Deus Vult! A instrumentalização do passado medieval pela extrema-direita em Anders Breivik (2011) e Brenton Tarrant (2019)
Palavras-chave:
Neomedievalismo, Usos do passado, Extrema direitaResumo
O presente artigo investiga como elementos simbólicos e narrativos relacionados à Idade Média vêm sendo apropriados por extremistas de direita na contemporaneidade, com especial atenção aos casos de Anders Behring Breivik (Noruega, 2011) e Brenton Tarrant (Nova Zelândia, 2019).
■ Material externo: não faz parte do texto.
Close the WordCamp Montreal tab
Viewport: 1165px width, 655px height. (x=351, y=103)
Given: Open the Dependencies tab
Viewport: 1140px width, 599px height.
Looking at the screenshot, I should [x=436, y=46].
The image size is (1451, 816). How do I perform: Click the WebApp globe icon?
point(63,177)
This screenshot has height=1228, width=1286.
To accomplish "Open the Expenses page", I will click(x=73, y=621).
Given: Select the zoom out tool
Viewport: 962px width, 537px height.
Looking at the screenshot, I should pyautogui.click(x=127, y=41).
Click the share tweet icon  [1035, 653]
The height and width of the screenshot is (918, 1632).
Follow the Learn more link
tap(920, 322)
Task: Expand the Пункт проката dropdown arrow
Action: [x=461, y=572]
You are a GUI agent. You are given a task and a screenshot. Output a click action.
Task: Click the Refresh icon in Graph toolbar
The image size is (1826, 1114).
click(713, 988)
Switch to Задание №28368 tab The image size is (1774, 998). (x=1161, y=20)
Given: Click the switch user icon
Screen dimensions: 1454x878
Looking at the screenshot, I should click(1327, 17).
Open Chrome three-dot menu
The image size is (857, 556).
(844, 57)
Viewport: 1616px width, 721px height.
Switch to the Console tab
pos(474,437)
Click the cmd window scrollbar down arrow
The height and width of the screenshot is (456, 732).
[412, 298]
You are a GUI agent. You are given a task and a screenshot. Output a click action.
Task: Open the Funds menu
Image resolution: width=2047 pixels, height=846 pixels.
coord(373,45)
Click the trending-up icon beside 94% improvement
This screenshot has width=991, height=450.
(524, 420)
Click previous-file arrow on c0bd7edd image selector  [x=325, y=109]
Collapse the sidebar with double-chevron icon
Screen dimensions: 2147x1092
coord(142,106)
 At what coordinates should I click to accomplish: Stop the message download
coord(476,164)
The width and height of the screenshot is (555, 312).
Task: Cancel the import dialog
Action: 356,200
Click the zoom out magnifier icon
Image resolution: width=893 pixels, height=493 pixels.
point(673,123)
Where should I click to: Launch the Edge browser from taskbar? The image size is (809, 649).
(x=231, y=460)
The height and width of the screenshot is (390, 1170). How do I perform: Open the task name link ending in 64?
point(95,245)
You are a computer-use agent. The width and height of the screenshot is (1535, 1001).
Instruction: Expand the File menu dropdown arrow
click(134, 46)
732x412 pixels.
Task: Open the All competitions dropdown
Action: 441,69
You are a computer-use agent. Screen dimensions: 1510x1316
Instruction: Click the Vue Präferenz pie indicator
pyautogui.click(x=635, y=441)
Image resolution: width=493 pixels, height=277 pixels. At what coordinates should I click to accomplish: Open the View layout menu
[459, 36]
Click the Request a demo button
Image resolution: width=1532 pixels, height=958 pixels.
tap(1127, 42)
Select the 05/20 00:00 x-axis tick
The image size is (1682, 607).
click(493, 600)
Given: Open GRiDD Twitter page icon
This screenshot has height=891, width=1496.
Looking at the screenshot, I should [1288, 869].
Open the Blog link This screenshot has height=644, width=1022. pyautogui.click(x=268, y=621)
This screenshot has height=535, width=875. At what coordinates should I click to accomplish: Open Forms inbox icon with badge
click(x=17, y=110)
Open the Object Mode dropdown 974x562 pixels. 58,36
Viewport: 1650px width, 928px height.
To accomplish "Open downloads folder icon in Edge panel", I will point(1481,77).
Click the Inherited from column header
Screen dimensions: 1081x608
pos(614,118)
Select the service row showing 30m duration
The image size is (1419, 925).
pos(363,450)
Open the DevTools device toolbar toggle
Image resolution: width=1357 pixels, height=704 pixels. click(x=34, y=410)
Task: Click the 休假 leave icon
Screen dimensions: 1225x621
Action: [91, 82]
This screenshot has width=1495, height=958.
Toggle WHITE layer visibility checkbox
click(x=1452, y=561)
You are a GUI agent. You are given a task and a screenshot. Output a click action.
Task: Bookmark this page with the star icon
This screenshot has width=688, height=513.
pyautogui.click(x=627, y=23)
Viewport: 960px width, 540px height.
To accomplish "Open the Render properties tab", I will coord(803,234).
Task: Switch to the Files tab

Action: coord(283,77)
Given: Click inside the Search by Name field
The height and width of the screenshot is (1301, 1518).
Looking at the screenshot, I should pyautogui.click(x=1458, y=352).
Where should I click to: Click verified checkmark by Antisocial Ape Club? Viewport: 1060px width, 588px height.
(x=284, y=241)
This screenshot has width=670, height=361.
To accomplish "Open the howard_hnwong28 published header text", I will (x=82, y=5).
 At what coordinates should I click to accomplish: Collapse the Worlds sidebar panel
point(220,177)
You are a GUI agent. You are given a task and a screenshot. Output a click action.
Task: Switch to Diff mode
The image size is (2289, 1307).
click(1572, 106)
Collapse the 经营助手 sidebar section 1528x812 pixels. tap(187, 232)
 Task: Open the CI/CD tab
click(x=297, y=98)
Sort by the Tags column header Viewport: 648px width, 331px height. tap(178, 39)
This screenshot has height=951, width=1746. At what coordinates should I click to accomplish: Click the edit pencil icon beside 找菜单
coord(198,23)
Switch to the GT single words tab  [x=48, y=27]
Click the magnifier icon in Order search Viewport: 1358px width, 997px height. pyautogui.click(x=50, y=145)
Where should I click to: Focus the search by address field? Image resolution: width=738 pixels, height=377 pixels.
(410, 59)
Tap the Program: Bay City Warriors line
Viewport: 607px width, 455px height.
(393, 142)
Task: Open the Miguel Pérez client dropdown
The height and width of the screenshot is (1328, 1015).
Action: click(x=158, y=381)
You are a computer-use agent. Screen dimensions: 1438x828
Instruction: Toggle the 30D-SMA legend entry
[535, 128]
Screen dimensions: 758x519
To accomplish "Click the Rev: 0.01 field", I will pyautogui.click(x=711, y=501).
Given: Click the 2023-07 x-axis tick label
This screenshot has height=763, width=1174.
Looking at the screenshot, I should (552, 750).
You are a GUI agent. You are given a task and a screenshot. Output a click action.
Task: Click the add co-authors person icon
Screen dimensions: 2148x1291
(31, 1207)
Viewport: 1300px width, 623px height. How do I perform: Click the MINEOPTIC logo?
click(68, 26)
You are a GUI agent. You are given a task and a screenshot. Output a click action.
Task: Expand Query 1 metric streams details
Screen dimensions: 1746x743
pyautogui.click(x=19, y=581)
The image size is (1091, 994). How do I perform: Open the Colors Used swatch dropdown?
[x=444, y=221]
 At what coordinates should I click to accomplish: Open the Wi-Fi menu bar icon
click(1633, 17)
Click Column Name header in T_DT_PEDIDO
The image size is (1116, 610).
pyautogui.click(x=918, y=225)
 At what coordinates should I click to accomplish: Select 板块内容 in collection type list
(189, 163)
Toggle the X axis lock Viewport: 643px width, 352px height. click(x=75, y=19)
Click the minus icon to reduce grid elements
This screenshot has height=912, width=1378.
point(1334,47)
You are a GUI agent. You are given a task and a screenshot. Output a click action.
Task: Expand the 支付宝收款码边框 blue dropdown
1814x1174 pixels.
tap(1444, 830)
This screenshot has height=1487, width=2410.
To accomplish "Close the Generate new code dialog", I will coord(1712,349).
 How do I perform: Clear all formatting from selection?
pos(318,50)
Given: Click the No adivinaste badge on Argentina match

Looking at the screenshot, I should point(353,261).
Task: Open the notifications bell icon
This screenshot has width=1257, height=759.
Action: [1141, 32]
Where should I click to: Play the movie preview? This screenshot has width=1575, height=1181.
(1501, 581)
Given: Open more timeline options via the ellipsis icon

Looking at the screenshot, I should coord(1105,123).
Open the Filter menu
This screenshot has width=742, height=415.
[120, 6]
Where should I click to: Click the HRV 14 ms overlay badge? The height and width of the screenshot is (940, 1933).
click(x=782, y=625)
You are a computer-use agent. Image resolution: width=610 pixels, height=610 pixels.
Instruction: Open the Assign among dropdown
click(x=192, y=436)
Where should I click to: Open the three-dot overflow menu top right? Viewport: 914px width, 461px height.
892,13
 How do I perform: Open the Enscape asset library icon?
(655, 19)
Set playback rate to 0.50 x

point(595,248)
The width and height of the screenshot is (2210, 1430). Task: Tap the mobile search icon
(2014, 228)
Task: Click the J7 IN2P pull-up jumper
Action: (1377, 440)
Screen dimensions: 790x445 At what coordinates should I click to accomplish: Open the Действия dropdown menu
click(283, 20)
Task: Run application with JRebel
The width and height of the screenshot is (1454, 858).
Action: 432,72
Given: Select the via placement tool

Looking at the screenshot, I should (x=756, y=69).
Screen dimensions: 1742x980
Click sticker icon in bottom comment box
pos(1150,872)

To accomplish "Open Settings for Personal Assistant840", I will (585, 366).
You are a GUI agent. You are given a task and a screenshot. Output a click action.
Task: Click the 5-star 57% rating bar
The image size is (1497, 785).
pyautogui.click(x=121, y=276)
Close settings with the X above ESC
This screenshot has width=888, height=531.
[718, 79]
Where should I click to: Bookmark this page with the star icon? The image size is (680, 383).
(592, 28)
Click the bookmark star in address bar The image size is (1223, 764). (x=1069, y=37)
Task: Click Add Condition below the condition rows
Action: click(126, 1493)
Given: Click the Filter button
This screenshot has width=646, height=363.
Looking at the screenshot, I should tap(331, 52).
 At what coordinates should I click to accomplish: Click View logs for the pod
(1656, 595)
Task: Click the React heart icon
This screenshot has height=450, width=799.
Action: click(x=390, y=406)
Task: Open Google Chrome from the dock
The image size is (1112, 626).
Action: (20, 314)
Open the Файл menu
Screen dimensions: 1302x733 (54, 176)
Ambos foram os autores de atentados terroristas e que utilizaram imagens e referências medievais – como os cavaleiros templários, as cruzadas e a ideia de uma cristandade em confronto ou sob ameaça – para construir uma estética de guerra sagrada e legitimar ideologicamente suas ações violentas. Ademais, esta análise se insere no campo dos estudos sobre o neomedievalismo, compreendido como a apropriação anacrônica, seletiva e politicamente orientada do passado medieval, desvinculada de compromissos com a veracidade histórica. Através do exame dos manifestos publicados por Breivik e Tarrant, bem como dos símbolos presentes em suas ações, o artigo demonstra como o imaginário medieval é mobilizado como instrumento de radicalização, reforço identitário e propagação de discursos xenofóbicos, islamofóbicos e eurocêntricos.